• [Work item]: Print the lines in the listing below that fall between the line with "Task: Open the 料金タイプ dropdown showing 変動料金" and the line with "This screenshot has width=1552, height=970.", those two lines included, exactly as they stand and with nothing else.

• [Dataset records]:

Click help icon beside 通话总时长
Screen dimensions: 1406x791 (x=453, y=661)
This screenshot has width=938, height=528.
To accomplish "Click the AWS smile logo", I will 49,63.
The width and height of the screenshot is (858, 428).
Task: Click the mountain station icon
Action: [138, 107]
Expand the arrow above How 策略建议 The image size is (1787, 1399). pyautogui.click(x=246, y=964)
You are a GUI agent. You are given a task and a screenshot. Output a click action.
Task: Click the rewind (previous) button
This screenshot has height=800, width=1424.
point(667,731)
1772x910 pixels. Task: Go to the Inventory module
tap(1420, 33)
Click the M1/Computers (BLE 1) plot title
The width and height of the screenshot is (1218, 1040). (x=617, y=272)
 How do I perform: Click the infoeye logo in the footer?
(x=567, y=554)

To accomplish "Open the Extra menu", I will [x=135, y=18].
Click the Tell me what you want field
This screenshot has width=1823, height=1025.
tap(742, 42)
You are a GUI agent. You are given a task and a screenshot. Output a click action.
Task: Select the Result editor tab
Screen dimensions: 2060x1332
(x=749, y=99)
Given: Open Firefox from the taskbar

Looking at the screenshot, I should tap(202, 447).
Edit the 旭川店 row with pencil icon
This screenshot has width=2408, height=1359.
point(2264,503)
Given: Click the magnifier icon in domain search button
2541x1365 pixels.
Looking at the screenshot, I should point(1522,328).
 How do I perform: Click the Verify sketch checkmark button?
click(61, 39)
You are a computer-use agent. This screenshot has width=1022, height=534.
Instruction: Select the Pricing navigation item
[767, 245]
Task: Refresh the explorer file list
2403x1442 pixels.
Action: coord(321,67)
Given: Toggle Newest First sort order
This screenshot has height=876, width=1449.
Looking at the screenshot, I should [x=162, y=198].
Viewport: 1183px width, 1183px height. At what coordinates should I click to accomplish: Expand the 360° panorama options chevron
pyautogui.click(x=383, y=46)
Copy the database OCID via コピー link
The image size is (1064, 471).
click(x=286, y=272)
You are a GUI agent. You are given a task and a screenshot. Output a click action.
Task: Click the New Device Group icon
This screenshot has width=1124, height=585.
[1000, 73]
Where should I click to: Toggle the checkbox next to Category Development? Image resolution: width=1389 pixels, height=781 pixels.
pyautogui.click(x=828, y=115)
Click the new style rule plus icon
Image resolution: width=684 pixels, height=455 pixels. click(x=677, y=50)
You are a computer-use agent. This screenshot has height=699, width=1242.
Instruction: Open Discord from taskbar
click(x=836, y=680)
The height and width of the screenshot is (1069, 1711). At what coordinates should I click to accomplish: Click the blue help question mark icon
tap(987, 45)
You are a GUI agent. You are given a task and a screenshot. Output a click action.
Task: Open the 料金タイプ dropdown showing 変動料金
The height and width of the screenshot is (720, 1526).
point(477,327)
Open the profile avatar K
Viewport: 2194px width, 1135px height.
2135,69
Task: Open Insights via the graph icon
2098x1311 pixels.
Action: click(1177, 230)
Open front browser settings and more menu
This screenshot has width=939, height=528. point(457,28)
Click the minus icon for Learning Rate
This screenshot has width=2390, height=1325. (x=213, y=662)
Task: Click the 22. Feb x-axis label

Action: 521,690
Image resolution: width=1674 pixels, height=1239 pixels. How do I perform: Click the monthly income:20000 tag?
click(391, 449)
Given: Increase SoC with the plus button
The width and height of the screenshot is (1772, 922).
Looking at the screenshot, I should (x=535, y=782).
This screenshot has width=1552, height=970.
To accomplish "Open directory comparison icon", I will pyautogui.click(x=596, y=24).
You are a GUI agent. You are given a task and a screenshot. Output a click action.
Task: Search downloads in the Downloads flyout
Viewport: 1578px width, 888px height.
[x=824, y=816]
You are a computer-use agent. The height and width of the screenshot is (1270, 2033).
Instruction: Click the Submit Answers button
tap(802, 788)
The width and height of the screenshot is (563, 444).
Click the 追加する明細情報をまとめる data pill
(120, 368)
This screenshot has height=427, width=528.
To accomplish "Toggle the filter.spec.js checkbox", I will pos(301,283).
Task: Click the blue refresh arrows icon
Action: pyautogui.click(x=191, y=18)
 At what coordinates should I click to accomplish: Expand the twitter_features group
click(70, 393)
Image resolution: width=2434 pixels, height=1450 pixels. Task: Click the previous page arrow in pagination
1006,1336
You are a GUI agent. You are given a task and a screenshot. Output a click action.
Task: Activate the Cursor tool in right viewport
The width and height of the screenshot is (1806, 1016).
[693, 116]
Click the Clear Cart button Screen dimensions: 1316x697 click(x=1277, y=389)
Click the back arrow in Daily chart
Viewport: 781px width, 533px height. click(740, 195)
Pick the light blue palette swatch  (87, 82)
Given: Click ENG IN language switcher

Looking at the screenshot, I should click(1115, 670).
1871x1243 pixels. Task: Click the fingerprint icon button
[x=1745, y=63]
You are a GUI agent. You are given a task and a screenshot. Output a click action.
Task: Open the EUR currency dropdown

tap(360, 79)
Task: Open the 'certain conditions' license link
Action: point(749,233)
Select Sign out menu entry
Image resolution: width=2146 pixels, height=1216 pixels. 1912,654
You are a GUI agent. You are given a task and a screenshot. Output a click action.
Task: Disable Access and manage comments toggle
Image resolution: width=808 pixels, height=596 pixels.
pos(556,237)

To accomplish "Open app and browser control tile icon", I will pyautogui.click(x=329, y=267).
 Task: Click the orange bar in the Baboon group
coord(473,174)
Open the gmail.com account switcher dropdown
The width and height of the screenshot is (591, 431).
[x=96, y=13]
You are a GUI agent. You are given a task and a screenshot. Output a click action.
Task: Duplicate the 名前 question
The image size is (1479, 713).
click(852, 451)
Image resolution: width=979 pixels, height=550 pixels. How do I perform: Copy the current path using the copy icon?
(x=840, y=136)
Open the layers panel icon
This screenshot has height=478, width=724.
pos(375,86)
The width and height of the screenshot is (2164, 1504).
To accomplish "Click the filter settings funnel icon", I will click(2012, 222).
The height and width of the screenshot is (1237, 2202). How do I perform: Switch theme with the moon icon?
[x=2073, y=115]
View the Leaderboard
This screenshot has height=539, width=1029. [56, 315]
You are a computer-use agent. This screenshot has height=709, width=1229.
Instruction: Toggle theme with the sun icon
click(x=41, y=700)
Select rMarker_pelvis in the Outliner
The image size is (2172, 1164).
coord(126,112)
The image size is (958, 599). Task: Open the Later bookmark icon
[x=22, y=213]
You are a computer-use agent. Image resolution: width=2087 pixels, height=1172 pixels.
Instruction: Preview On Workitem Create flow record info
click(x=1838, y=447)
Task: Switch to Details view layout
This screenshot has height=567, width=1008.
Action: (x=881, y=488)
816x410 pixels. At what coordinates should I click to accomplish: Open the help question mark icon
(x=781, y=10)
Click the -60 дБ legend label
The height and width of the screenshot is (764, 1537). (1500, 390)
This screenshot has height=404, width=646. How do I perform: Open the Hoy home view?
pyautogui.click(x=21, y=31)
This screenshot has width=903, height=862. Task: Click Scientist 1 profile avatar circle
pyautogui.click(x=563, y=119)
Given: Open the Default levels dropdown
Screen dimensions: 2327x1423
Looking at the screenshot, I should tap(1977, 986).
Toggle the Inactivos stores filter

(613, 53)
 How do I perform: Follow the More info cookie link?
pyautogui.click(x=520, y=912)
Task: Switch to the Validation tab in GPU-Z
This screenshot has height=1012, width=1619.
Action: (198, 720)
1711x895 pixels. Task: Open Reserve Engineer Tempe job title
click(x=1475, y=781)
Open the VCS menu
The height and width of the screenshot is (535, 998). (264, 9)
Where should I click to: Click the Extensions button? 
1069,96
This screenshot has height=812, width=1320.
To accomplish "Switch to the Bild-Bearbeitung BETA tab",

• [Exercise solution]:
Task: Open the 料金タイプ dropdown showing 変動料金
The height and width of the screenshot is (720, 1526).
point(477,327)
Open the profile avatar K
Viewport: 2194px width, 1135px height.
2135,69
Task: Open Insights via the graph icon
2098x1311 pixels.
Action: click(1177, 230)
Open front browser settings and more menu
This screenshot has width=939, height=528. point(457,28)
Click the minus icon for Learning Rate
This screenshot has width=2390, height=1325. (x=213, y=662)
Task: Click the 22. Feb x-axis label

Action: 521,690
Image resolution: width=1674 pixels, height=1239 pixels. How do I perform: Click the monthly income:20000 tag?
click(391, 449)
Given: Increase SoC with the plus button
The width and height of the screenshot is (1772, 922).
Looking at the screenshot, I should (x=535, y=782).
This screenshot has width=1552, height=970.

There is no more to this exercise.